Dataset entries

━━━━━━━━━━

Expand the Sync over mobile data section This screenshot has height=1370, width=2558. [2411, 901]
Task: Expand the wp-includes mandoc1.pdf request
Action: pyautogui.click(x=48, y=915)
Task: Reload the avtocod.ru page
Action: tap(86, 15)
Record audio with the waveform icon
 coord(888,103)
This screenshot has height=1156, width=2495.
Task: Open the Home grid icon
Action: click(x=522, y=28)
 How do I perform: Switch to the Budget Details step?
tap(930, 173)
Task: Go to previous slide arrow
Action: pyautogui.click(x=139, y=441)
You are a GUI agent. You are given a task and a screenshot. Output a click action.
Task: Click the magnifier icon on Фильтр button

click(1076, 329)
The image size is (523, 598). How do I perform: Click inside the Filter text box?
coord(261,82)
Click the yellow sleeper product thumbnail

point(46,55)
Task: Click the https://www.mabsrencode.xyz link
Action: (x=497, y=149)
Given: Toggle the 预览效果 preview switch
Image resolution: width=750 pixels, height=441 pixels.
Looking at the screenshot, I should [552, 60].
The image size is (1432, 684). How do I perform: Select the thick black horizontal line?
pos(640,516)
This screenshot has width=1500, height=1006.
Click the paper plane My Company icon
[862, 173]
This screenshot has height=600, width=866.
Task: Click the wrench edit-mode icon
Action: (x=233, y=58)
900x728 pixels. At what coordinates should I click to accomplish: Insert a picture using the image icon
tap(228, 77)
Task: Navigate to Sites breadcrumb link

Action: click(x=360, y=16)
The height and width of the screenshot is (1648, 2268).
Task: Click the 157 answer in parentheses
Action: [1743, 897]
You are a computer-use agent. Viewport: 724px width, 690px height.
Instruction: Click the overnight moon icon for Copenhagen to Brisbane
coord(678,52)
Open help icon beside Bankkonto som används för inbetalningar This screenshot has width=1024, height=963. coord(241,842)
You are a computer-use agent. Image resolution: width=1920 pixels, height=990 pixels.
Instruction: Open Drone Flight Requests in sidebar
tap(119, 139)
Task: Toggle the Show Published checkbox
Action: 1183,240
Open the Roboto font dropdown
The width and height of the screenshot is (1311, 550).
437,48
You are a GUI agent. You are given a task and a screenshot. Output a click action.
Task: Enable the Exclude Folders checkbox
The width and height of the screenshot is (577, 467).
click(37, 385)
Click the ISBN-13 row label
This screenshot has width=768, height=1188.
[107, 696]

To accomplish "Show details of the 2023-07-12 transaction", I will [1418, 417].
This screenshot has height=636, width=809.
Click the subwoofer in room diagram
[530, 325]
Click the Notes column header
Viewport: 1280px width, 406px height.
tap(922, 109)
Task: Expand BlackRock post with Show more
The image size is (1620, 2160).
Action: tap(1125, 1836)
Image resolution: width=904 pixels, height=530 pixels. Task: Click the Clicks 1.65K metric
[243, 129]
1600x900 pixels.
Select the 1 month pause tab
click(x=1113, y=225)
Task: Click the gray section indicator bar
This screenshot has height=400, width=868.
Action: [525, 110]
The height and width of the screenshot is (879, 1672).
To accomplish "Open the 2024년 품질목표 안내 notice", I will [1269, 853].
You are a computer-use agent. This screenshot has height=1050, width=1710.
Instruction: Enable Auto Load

━━━━━━━━━━

**Short exercise**
Convert the entire listing above into a numbered list, one line per item, omitting the blank lines.

**Result of the task**
1. Expand the Sync over mobile data section This screenshot has height=1370, width=2558. [2411, 901]
2. Task: Expand the wp-includes mandoc1.pdf request
3. Action: pyautogui.click(x=48, y=915)
4. Task: Reload the avtocod.ru page
5. Action: tap(86, 15)
6. Record audio with the waveform icon
7.  coord(888,103)
8. This screenshot has height=1156, width=2495.
9. Task: Open the Home grid icon
10. Action: click(x=522, y=28)
11.  How do I perform: Switch to the Budget Details step?
12. tap(930, 173)
13. Task: Go to previous slide arrow
14. Action: pyautogui.click(x=139, y=441)
15. You are a GUI agent. You are given a task and a screenshot. Output a click action.
16. Task: Click the magnifier icon on Фильтр button
17. click(1076, 329)
18. The image size is (523, 598). How do I perform: Click inside the Filter text box?
19. coord(261,82)
20. Click the yellow sleeper product thumbnail
21. point(46,55)
22. Task: Click the https://www.mabsrencode.xyz link
23. Action: (x=497, y=149)
24. Given: Toggle the 预览效果 preview switch
25. Image resolution: width=750 pixels, height=441 pixels.
26. Looking at the screenshot, I should [552, 60].
27. The image size is (1432, 684). How do I perform: Select the thick black horizontal line?
28. pos(640,516)
29. This screenshot has width=1500, height=1006.
30. Click the paper plane My Company icon
31. [862, 173]
32. This screenshot has height=600, width=866.
33. Task: Click the wrench edit-mode icon
34. Action: (x=233, y=58)
35. 900x728 pixels. At what coordinates should I click to accomplish: Insert a picture using the image icon
36. tap(228, 77)
37. Task: Navigate to Sites breadcrumb link
38. Action: click(x=360, y=16)
39. The height and width of the screenshot is (1648, 2268).
40. Task: Click the 157 answer in parentheses
41. Action: [1743, 897]
42. You are a computer-use agent. Viewport: 724px width, 690px height.
43. Instruction: Click the overnight moon icon for Copenhagen to Brisbane
44. coord(678,52)
45. Open help icon beside Bankkonto som används för inbetalningar This screenshot has width=1024, height=963. coord(241,842)
46. You are a computer-use agent. Image resolution: width=1920 pixels, height=990 pixels.
47. Instruction: Open Drone Flight Requests in sidebar
48. tap(119, 139)
49. Task: Toggle the Show Published checkbox
50. Action: 1183,240
51. Open the Roboto font dropdown
52. The width and height of the screenshot is (1311, 550).
53. 437,48
54. You are a GUI agent. You are given a task and a screenshot. Output a click action.
55. Task: Enable the Exclude Folders checkbox
56. The width and height of the screenshot is (577, 467).
57. click(37, 385)
58. Click the ISBN-13 row label
59. This screenshot has width=768, height=1188.
60. [107, 696]
61. To accomplish "Show details of the 2023-07-12 transaction", I will [1418, 417].
62. This screenshot has height=636, width=809.
63. Click the subwoofer in room diagram
64. [530, 325]
65. Click the Notes column header
66. Viewport: 1280px width, 406px height.
67. tap(922, 109)
68. Task: Expand BlackRock post with Show more
69. The image size is (1620, 2160).
70. Action: tap(1125, 1836)
71. Image resolution: width=904 pixels, height=530 pixels. Task: Click the Clicks 1.65K metric
72. [243, 129]
73. 1600x900 pixels.
74. Select the 1 month pause tab
75. click(x=1113, y=225)
76. Task: Click the gray section indicator bar
77. This screenshot has height=400, width=868.
78. Action: [525, 110]
79. The height and width of the screenshot is (879, 1672).
80. To accomplish "Open the 2024년 품질목표 안내 notice", I will [1269, 853].
81. You are a computer-use agent. This screenshot has height=1050, width=1710.
82. Instruction: Enable Auto Load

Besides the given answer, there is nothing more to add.